-- EXCERPTED PASSAGE --

—————

Regular expression - Strange behavior - regex

I'm writing a compiler. I'm just starting, so I'm creating the Scanner (or Lexer). Currently, I'm writing some regular definitions which will be processed by my scanner. Trying to create one of them, I run in the next problem:
I was testing, in RegExr, the following (incredibly simple) regular expression:
r = /(a|ab)/
Where "r" is a regular definition; I mean, the regular expression just is (a|ab).
I thought the language L(r) would be (according to the book Compilers: Principles, Techniques and Tools):
L(r) = {a, ab}
Surprisingly, the tool matches {a}!
So my question is, why this behavior?

The regex a|ab matches "a" or "ab" (obviously), but some tools/languages (eg Java) consider the input to match when the entire input matches the regex, while others (eg JavaScript) consider input to match when some of the input matches.
Your tool must be a "some" variety to match "{a}".

A regex parses the text from left-to-right and in case of an alternator (|) it will first aim to match with the first candidate.
If you use:
(ab|a)
It will match both ab and a's.
The point is that once a match is found, a global matcher will start the next match attempt after the end of the first match.

—————

-- COLLECTED DATA --
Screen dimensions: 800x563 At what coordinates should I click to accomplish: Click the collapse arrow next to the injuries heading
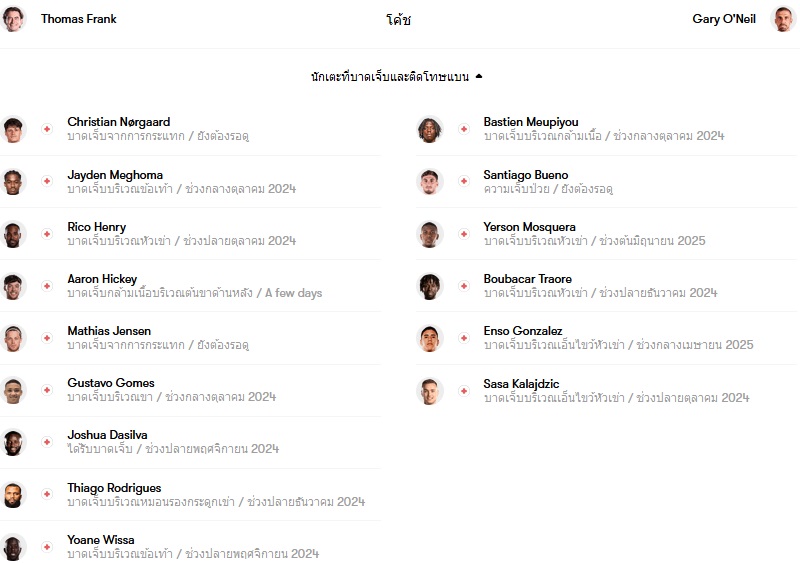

—————

-- WHAT TO DO --
#1 Summarize the thread on regex alternation in two sentences.
#2 Print the part of the thread on regex alternation between "So my question" and "ab and a's.", inclusive.

-- SOLUTIONS BELOW --
#1 While building a scanner for a compiler, the poster tested the regular expression (a|ab) in RegExr and was surprised that it matched only "a" instead of both "a" and "ab." The replies explain that some tools count a match when only part of the input matches, and that a regex tries alternatives from left to right, so writing (ab|a) makes it match both "ab" and "a."

#2
So my question is, why this behavior?

The regex a|ab matches "a" or "ab" (obviously), but some tools/languages (eg Java) consider the input to match when the entire input matches the regex, while others (eg JavaScript) consider input to match when some of the input matches.
Your tool must be a "some" variety to match "{a}".

A regex parses the text from left-to-right and in case of an alternator (|) it will first aim to match with the first candidate.
If you use:
(ab|a)
It will match both ab and a's.